Task prompt:
Read the records below and copy each line that contains "blue".

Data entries
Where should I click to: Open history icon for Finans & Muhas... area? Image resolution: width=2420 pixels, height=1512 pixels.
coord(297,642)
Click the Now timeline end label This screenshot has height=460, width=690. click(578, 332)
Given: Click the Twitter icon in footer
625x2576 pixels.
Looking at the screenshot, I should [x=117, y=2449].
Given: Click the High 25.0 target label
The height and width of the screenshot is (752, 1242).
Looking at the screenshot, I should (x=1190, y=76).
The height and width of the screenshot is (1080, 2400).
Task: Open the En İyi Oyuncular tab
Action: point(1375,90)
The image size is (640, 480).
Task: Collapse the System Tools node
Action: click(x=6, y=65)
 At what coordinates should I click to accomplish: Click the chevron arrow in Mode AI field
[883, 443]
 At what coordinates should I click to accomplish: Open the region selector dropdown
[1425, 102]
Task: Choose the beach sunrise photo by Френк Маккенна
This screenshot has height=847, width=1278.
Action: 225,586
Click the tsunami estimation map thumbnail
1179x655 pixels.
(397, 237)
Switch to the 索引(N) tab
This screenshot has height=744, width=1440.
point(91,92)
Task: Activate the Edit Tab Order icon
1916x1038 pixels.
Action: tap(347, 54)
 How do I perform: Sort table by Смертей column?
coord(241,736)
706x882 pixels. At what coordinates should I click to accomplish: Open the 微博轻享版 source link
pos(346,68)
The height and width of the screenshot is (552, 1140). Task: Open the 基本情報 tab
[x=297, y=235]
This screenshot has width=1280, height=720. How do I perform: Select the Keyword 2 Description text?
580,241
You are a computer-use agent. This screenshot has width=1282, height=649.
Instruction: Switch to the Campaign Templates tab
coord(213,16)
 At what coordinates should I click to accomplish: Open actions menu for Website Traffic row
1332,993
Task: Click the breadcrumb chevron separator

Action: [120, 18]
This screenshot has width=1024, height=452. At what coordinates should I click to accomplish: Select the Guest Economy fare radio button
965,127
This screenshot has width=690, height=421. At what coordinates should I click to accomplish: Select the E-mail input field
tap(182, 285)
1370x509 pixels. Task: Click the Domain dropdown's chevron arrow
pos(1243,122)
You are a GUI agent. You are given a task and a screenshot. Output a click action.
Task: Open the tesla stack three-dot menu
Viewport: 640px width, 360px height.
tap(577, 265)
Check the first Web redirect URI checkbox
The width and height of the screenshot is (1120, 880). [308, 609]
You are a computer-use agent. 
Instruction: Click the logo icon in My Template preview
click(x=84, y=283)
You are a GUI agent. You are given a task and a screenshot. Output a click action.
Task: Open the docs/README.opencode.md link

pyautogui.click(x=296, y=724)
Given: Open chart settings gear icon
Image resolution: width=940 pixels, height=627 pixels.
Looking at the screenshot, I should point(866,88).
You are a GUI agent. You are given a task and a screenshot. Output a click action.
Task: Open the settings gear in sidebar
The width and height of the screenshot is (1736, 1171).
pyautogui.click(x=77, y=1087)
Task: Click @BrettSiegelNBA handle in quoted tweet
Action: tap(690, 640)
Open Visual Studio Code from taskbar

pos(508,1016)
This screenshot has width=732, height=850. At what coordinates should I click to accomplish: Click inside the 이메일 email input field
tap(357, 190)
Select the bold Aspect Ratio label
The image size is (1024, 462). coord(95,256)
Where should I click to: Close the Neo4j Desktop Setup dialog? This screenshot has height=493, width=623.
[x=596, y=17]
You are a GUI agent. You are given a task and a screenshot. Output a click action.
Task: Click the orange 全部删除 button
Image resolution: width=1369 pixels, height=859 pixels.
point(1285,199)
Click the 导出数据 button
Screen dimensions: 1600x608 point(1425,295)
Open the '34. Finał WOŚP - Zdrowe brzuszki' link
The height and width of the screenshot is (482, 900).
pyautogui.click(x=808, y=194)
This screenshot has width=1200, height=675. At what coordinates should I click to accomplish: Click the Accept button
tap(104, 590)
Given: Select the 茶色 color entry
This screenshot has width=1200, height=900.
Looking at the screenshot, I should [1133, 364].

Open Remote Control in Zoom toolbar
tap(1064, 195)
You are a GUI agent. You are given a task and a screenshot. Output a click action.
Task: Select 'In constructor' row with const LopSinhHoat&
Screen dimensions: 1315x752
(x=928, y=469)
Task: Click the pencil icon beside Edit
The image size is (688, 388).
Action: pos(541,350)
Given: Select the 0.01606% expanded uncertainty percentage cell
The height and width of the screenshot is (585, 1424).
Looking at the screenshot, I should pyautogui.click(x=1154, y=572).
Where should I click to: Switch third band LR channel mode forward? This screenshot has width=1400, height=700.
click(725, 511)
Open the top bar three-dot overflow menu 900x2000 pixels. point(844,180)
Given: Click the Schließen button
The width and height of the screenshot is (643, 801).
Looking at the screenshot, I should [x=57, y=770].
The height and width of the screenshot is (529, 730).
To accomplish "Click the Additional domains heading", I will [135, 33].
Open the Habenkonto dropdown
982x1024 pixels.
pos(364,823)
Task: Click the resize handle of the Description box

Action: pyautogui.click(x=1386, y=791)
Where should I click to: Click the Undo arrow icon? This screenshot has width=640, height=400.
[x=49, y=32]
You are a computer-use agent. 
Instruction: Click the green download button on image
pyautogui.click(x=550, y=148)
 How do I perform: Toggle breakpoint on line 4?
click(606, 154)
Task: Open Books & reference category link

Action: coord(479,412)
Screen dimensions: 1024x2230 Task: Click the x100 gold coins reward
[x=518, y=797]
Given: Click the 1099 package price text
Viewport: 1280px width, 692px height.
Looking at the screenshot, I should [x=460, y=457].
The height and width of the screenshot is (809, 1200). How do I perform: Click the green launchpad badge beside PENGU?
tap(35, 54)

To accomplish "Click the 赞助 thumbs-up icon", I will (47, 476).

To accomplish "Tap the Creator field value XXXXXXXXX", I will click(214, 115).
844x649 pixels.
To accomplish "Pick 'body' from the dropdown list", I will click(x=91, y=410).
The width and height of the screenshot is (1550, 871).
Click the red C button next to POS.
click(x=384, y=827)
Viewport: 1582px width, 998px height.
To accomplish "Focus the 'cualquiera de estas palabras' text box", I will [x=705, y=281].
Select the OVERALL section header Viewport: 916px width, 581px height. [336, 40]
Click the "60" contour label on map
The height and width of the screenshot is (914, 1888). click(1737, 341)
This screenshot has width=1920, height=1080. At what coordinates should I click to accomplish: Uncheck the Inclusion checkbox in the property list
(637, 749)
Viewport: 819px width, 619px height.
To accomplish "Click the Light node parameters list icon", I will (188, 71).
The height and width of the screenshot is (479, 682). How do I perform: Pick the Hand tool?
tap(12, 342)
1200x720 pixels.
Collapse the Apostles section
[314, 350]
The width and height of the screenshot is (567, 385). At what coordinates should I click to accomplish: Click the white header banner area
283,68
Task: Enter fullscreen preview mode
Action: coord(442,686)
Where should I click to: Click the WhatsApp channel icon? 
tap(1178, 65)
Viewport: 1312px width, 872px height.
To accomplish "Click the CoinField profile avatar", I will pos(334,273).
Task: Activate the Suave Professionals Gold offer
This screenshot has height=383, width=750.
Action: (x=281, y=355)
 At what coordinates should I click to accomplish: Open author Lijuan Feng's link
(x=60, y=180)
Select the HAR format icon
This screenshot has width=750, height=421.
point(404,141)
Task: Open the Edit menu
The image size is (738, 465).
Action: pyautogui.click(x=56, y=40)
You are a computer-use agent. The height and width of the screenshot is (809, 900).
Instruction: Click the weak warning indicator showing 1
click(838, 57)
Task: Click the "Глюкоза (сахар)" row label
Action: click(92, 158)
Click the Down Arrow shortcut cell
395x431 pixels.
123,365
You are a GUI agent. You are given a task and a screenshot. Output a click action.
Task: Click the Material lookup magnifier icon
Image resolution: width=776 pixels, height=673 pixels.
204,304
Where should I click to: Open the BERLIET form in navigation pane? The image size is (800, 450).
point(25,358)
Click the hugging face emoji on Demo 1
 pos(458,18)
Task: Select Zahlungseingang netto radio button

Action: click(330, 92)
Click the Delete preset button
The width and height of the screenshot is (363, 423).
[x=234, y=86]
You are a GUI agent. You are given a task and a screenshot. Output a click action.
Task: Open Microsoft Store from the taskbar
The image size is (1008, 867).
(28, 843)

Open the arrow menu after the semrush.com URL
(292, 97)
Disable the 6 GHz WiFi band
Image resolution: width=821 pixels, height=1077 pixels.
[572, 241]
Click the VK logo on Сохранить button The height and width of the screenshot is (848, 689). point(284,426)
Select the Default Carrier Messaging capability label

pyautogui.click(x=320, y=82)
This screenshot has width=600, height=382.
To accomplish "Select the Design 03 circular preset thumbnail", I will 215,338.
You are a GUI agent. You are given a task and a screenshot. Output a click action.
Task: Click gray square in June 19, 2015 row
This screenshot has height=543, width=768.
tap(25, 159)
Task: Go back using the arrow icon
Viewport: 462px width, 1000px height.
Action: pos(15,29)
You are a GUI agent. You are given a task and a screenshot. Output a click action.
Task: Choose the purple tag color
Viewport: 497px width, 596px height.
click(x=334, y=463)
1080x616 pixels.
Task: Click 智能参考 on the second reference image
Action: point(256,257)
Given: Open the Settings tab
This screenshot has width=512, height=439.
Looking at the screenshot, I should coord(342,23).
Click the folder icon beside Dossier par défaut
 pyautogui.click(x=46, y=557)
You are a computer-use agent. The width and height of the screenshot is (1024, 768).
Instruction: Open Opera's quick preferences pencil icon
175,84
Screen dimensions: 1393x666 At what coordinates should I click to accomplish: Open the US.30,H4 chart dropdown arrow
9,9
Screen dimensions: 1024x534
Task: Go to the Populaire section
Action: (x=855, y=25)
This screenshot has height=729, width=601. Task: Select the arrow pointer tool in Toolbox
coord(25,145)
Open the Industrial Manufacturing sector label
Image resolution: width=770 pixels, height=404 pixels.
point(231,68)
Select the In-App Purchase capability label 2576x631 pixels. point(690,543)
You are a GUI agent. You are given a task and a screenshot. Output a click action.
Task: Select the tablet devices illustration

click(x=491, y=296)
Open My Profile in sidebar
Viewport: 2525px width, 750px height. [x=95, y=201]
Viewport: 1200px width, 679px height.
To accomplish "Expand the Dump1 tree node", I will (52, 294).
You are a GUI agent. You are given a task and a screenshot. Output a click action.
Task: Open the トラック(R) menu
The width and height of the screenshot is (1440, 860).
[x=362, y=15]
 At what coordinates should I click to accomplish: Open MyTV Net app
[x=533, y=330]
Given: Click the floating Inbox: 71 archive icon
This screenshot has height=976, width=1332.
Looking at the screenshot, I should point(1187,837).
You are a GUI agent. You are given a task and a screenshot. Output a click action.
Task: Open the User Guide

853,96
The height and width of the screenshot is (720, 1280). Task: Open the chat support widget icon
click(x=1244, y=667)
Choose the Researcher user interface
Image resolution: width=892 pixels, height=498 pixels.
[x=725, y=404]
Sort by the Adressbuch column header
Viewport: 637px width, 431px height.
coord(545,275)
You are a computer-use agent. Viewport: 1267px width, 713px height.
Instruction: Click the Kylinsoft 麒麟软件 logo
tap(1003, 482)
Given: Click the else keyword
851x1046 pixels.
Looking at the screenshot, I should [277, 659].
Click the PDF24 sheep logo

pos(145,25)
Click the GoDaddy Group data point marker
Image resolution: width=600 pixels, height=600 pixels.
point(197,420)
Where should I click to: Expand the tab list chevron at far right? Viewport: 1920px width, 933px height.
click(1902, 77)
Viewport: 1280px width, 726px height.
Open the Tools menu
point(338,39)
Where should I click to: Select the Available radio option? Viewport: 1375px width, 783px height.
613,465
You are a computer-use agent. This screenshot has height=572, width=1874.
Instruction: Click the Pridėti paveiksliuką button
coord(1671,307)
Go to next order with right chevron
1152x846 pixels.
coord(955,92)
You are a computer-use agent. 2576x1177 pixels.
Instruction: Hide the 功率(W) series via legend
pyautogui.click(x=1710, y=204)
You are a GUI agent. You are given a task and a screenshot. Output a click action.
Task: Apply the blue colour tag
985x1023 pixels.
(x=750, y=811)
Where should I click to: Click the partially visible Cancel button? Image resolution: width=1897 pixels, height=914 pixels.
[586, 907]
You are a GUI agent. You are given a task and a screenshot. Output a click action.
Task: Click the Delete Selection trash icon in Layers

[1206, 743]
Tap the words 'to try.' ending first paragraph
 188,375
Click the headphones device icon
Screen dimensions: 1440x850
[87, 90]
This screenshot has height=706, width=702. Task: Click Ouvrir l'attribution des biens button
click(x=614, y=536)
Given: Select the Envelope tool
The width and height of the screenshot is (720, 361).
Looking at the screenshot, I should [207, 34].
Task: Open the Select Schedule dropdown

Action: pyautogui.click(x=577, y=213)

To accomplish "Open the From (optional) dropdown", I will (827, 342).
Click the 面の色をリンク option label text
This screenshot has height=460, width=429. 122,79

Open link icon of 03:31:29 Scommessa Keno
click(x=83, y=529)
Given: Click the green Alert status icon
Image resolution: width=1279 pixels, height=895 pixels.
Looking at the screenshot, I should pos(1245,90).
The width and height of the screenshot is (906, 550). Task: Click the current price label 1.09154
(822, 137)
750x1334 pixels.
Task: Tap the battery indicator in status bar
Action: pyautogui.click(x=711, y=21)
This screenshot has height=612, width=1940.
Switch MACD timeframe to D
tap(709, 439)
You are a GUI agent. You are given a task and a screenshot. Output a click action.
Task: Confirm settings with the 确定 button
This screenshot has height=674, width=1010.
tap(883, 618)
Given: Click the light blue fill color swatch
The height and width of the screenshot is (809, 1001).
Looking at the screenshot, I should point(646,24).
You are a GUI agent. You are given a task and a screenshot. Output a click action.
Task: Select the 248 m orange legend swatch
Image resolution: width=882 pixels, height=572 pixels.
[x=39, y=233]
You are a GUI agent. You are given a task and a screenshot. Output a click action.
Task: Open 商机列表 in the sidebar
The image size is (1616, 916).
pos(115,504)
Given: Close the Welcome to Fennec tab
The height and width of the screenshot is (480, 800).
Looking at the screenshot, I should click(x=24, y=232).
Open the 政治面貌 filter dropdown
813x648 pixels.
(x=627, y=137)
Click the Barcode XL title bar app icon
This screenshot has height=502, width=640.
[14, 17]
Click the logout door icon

Solved exercise:
Task: Apply the blue colour tag
Given: Click the light blue fill color swatch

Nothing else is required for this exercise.